Cette perspective justifie, dit-elle, l’intérêt de plaider l’accessibilité des soins de qualité à moindre coût et “à tous les niveaux de la pyramide sanitaire sénégalaise”.

“Le droit à la santé est reconnu par la Constitution du Sénégal. Cependant, il y a encore beaucoup de défis à relever”, a-t-elle indiqué au cours de cette rencontre avec des journalistes, en prélude à la célébration de la Journée mondiale de la santé, prévue le 27 avril prochain.

Mme Diop note que “beaucoup de progrès” ont été réalisés dans ce domaine au Sénégal, à travers la politique de santé élaborée par le pays, se traduisant notamment par la mise en œuvre du Programme national de développement sanitaire (PNDSS) et d’autres actions visant à permettre que chacun puisse accéder “équitablement” à la santé.

“Mais des défis persistent”, a souligné docteur Isseu Diop, selon qui dans un secteur de développement comme la santé, toutes les structures publiques sont appelées à contribuer au développement de l’état de santé de la population.

Elle a cité différents aspects de la question, tels que les routes, les ressources humaines. “Il y a beaucoup de chantiers. L’aspect financier est un élément très important dans le cadre des stratégies qu’il faut mettre en place”, a expliqué Mme Diop.

“La mobilisation de ressources internes est un élément déterminant dans la pérennisation”, a insisté la directrice pays de New Partenerships Initiative (NPI).
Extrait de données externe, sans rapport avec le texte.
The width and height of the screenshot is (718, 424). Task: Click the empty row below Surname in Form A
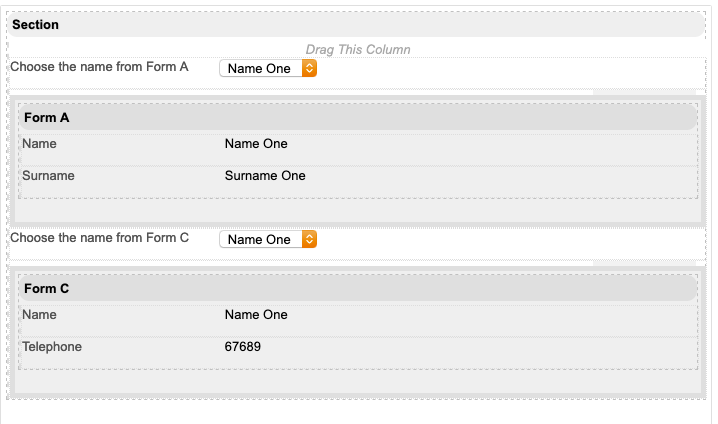coord(357,210)
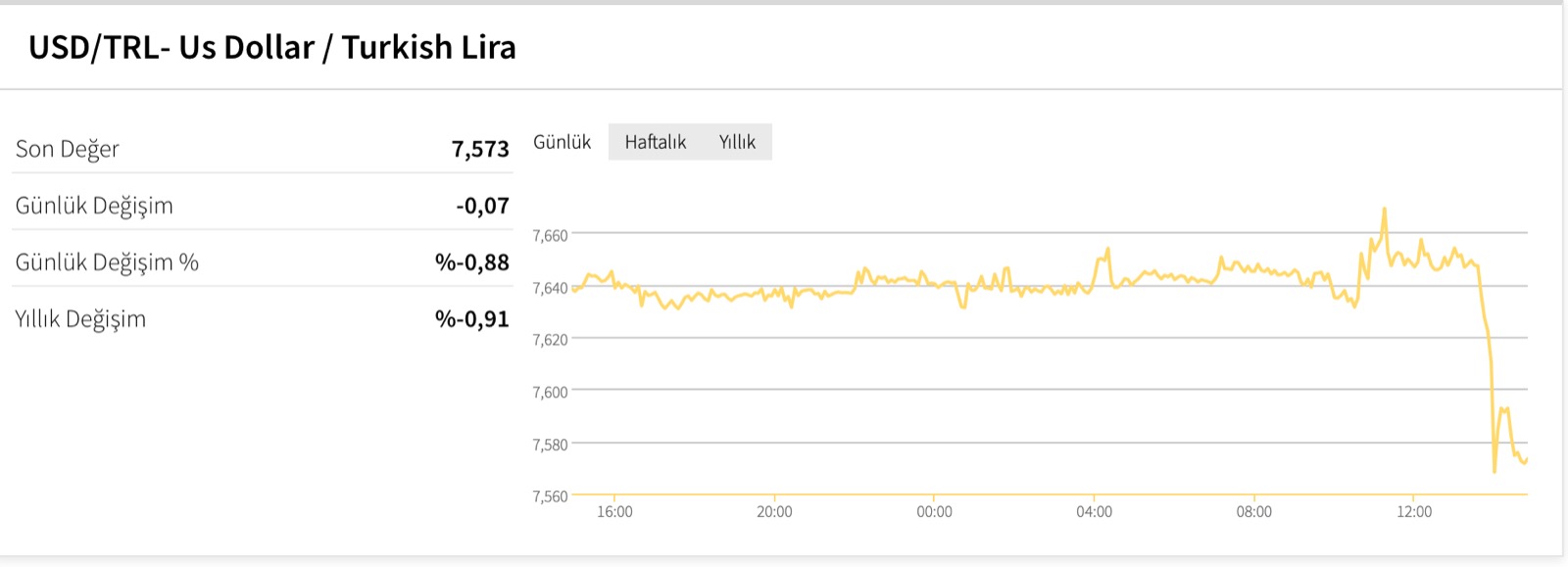Click the %-0,91 yearly change value

coord(472,319)
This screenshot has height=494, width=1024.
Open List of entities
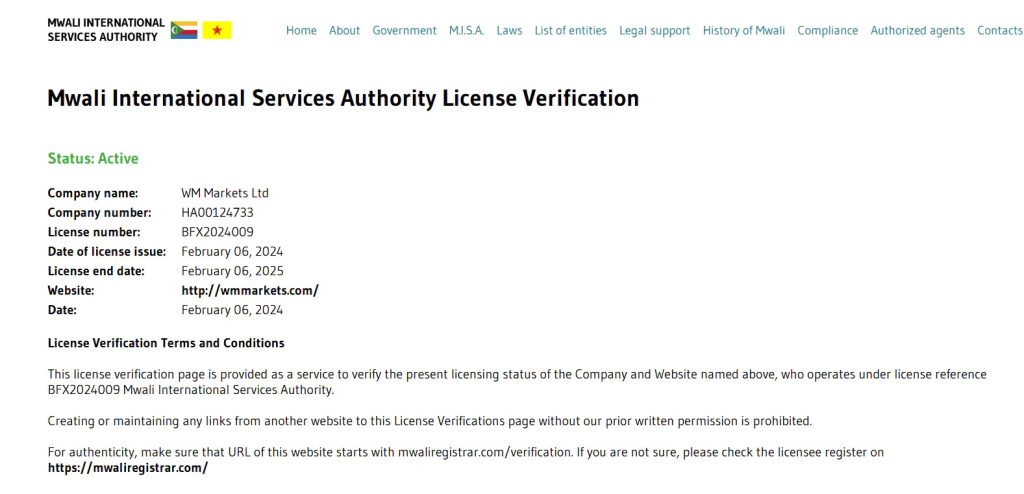pos(571,30)
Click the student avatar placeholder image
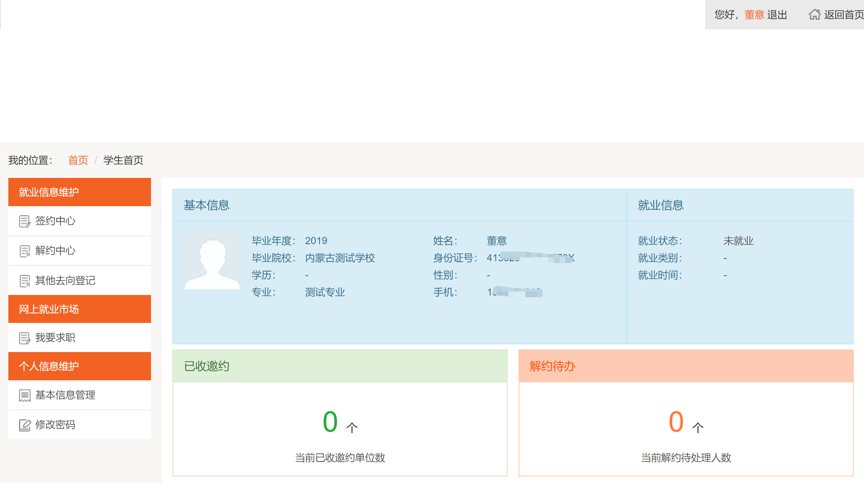Viewport: 864px width, 483px height. (212, 263)
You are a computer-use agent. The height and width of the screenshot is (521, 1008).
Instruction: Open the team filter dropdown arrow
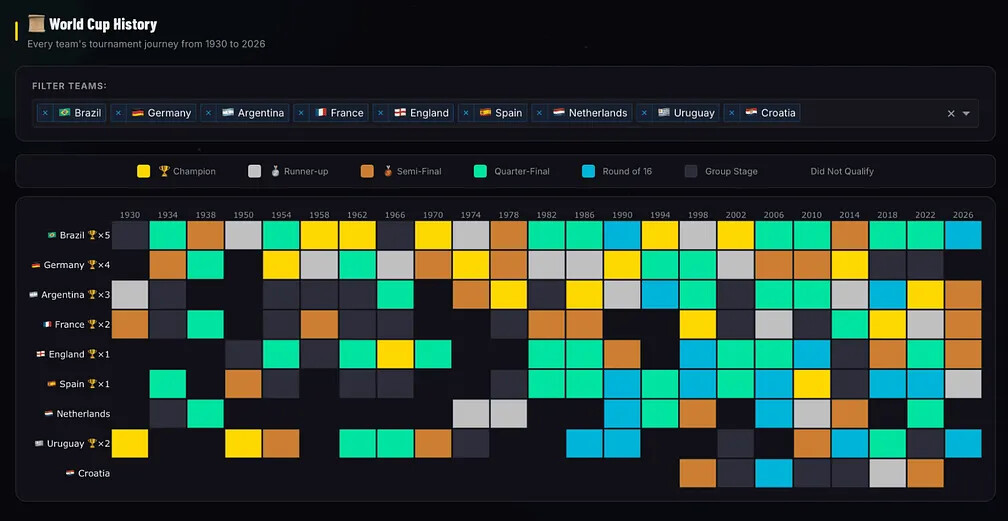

Selon le secrétaire général du Cadre de concertation, de coordination et d’actions de plaidoyer de la société civile pour la santé au Sénégal (3CAP-Santé), docteur Karim Diop, le droit à la santé est consacré dans la Constitution de l’essentiel des pays du monde dont le Sénégal.
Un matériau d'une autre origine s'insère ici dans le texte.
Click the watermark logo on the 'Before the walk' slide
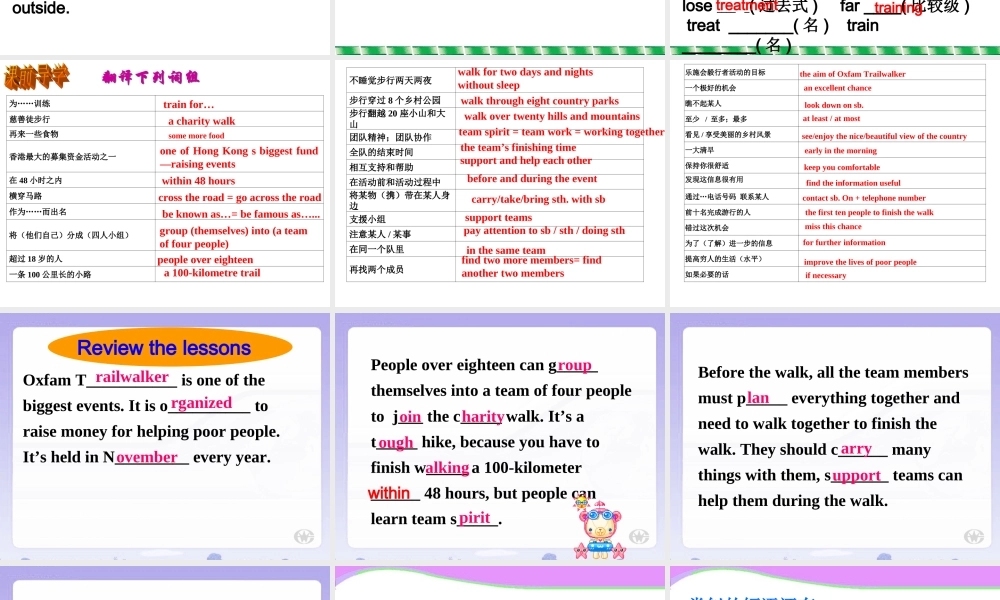tap(973, 536)
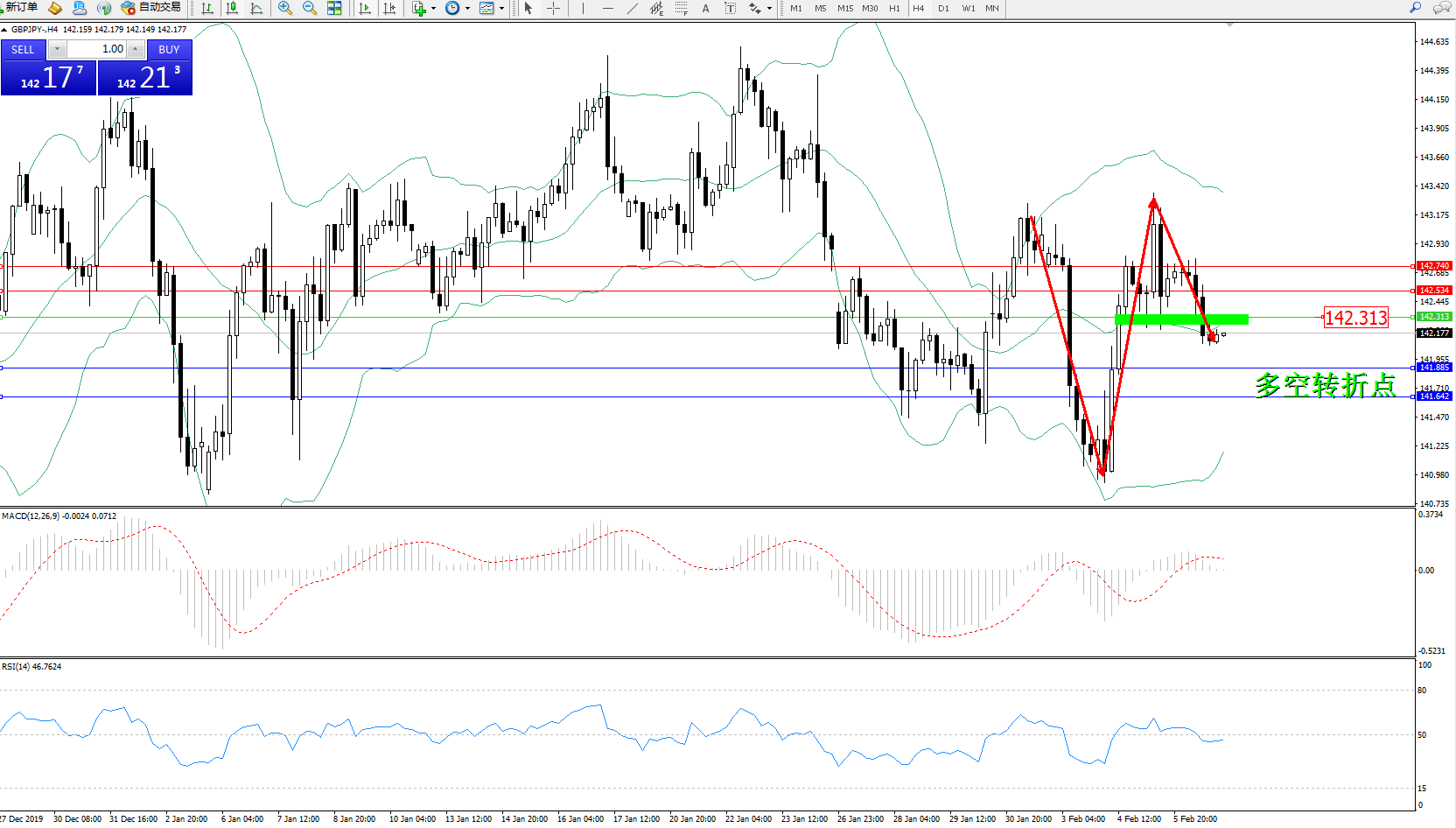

“Malheureusement, on a constaté que beaucoup de personnes, plus de la moitié de la population, n’accèdent pas correctement aux soins de santé comme elles l’auraient souhaité”, a-t-il regretté.

“C’est donc l’occasion pour nous de faire un plaidoyer pour que les populations sénégalaises en général puissent accéder à la santé comme elles l’auraient souhaité”, a soutenu docteur Diop.

Selon Karim Diop, cela signifie notamment avoir un meilleur accès géographique faisant fi des disparités qui existent au sein du pays, mais aussi permettre aux personnes les plus démunies d’accéder aux soins de santé.

Il relève que cela veut également dire permettre aux populations les plus vulnérables, à savoir femmes, enfants et handicapés, “d’accéder à la santé parce que c’est leur droit”.

“Nous ferons des recommandations à l’endroit des décideurs pour cela, parce que la loi recommande la santé comme un droit”, a conclu le secrétaire général du Cadre de concertation, de coordination et d’actions de plaidoyer de la société civile pour la santé au Sénégal.